As the University of Zambia and Copperbelt University students return to campus to resume academic life with their meal allowances restored, it is important that they reflect on their conduct or is it their misconduct.
It must be understood that time lost is never regained and in this particular case, the students have lost time.
We cannot dispute that the students will graduate, but the fact is that their learning at universities could have been shorter than they have made it.
They might argue that Government is to blame for delaying the payment of their meal allowances.
This is partly true that they deserve their meal allowance as agreed in their letters of bursary.
In fact, they have the right to protest the late or delayed payment of their entitlement such as meal allowance.
But certainly, they do not have the right to violate other people’s rights whenever they are aggrieved.
The extreme negative conduct displayed whenever they are ‘fighting’ for their entitlements are outrageous to say the least.
It is not in good taste for the university students who understand current social and economic issues to take to the street and damage innocent people’s assets.
It is wrong for students to damage vehicles belonging to ordinary citizens who pay tax, part of which goes towards the meal allowances they fight for.

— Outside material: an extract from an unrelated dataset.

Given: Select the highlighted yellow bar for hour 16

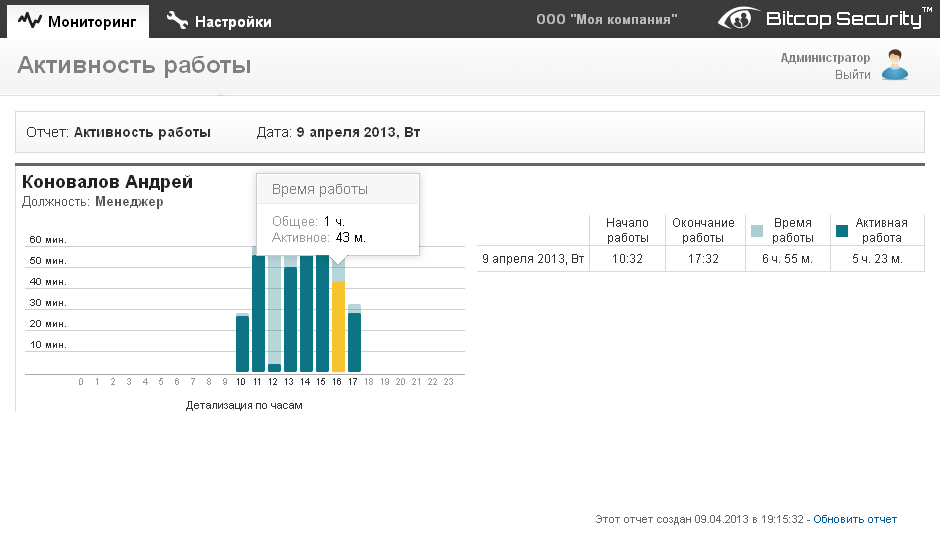Looking at the screenshot, I should pos(338,327).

Even some of the property that the students damage at campus is repaired by tax payers’ money which they do not contribute to as students.
In fact, the violent conduct that they promote at campus is never in their vocabulary when they are with their parents at home.
Obviously, no parent would tolerant a child who breaks household goods whenever a gift is not forthcoming.
Therefore, we appeal to parents with students at the two universities to sit down with their children on good behaviour at campus.
The parents should know that the longer their children take to complete their academic life has an effect on their financial obligations.
Some of the parents do every month send money to their children at the two universities which end up in bars and other vices of which if known could be depressing.
With pressure on the economic life of the businessmen and women and generally the working class, it is important that parents sensitise their children and dependants on the realities of the financial strain.
This is the reason why we are asking the students at the two universities to reflect on their conduct or indeed misconduct.
No one wishes them to be at campus longer than they are supposed to be, but cool heads must prevail.